Collection entries:

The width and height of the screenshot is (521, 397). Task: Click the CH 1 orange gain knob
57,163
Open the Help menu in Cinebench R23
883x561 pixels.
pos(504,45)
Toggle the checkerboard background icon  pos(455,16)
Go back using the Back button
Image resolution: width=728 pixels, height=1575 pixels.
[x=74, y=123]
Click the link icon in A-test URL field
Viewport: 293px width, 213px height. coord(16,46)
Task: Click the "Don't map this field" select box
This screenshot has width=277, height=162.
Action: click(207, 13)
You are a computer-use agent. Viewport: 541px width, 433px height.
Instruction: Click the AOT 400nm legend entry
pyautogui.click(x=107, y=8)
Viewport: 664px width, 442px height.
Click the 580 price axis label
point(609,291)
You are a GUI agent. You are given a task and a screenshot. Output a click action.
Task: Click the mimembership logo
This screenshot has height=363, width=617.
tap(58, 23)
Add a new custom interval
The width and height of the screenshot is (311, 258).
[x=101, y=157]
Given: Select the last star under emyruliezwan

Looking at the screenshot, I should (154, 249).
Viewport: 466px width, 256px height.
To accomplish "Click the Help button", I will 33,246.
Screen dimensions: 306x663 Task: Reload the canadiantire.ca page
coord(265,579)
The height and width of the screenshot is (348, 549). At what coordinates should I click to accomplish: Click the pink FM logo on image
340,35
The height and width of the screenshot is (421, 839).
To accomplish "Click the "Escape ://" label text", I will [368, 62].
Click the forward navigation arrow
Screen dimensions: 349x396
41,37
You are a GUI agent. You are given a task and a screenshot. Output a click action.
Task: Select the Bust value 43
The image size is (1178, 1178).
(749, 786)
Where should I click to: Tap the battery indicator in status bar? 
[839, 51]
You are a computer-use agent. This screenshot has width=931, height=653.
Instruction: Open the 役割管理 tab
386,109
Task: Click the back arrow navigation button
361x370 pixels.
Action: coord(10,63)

- _Action item_: Return, from the data, each line where the string "arrow" occurs.

- _Exercise solution_:
Click the forward navigation arrow
Task: Click the back arrow navigation button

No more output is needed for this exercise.